• [Text under study]:
|---|

One of the young soldiers manning the line that morning was the 11th North Carolina’s Pvt. James E. Mitchell. Born in 1846, in Bertie County, Mitchell was only 17 when he enlisted as a substitute on April 22, 1862. As was often the case with new soldiers, Mitchell suffered through a period of illness in the fall of 1862. He experienced another bout of sickness in the summer of 1863, causing to him miss the Gettysburg Campaign. Mitchell had the misfortune of becoming a prisoner of war at Bristoe Station on October 14, 1863. After spending several months at Maryland’s Point Lookout prison, Mitchell received a parole and exchange in the spring of 1864.

|---|

• [Tasks to complete]:
- 1) Retype the Mitchell passage between "One of the young" and "spring of 1864.", inclusive.
- 2) Name every distinct year that appears in the Mitchell passage.
The data after this come from a separate source.

|---|

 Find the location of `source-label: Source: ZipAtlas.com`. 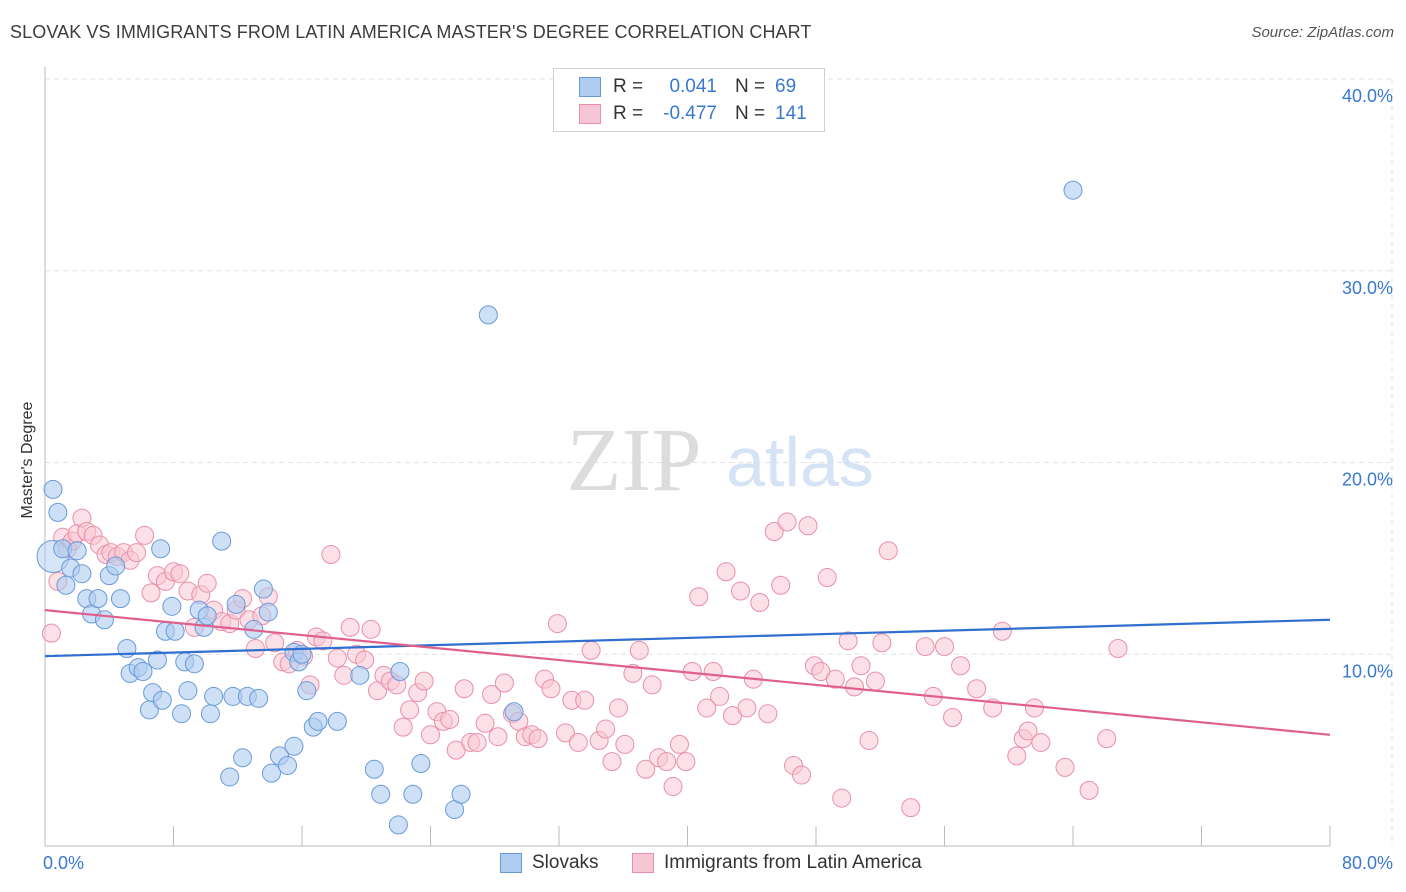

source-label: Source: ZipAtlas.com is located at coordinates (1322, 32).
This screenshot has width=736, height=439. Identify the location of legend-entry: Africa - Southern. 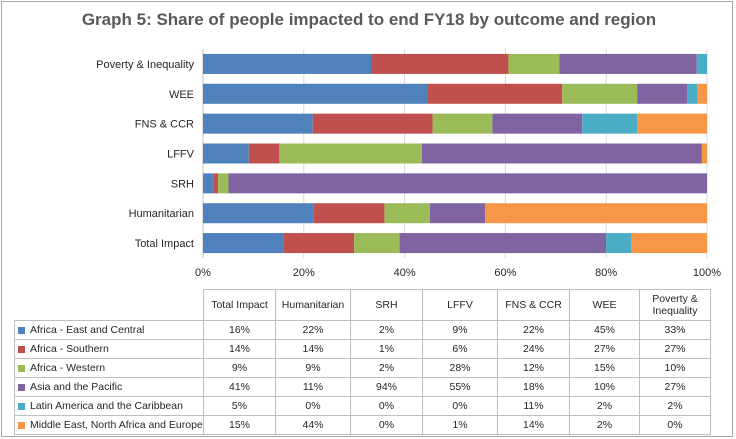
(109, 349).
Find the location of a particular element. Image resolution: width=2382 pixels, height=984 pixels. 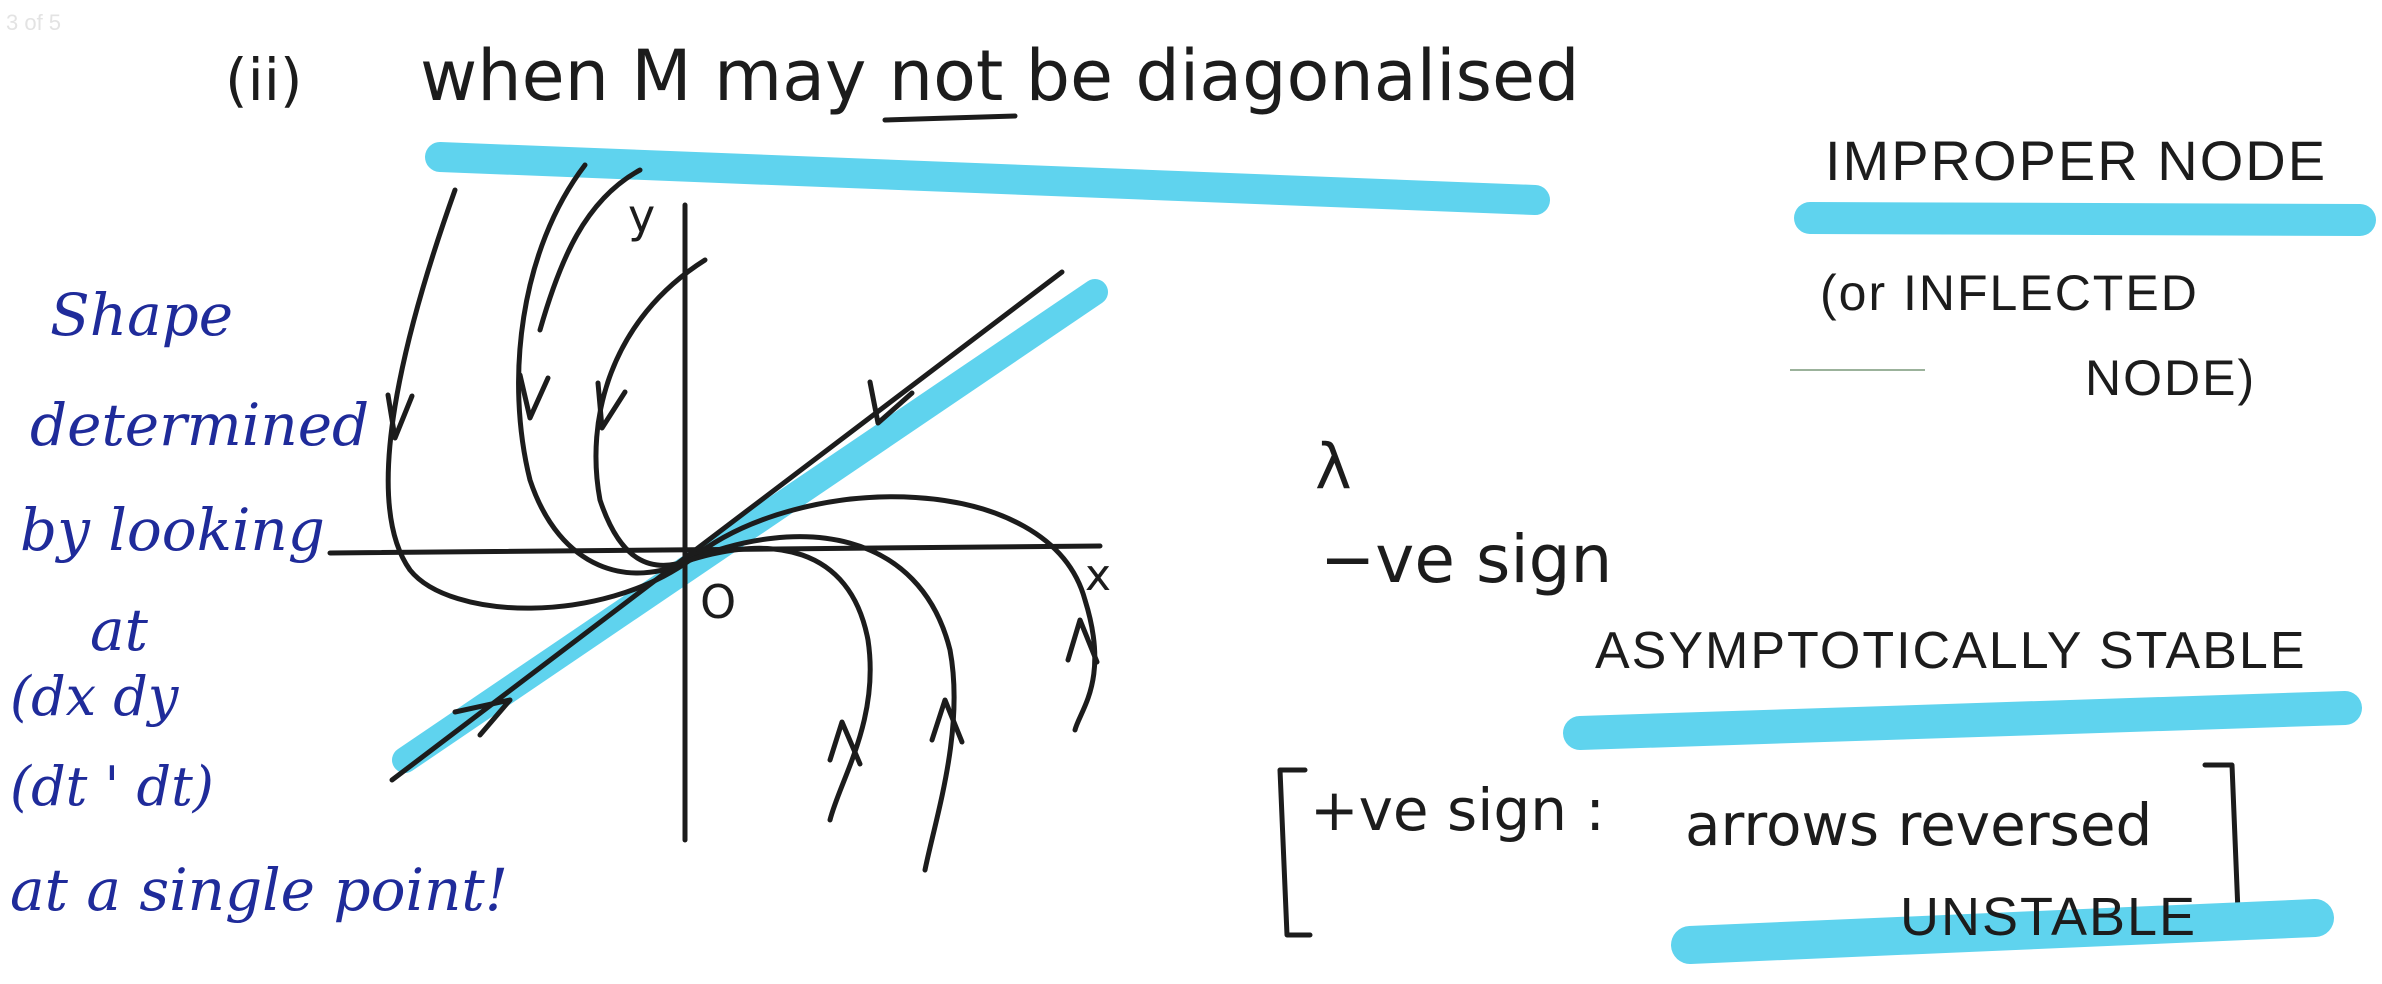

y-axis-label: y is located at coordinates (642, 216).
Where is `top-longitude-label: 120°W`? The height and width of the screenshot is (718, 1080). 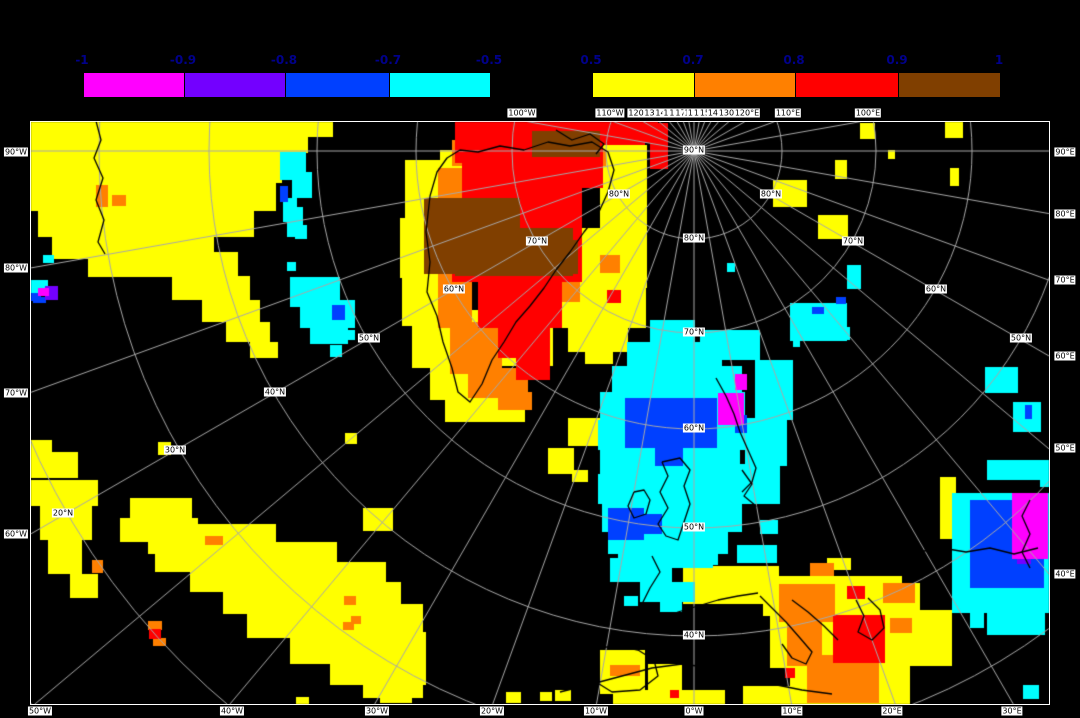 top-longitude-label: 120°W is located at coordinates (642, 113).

|---|

• [Answer section]:
- 1)
One of the young soldiers manning the line that morning was the 11th North Carolina’s Pvt. James E. Mitchell. Born in 1846, in Bertie County, Mitchell was only 17 when he enlisted as a substitute on April 22, 1862. As was often the case with new soldiers, Mitchell suffered through a period of illness in the fall of 1862. He experienced another bout of sickness in the summer of 1863, causing to him miss the Gettysburg Campaign. Mitchell had the misfortune of becoming a prisoner of war at Bristoe Station on October 14, 1863. After spending several months at Maryland’s Point Lookout prison, Mitchell received a parole and exchange in the spring of 1864.

- 2) 1846, 1862, 1863, 1864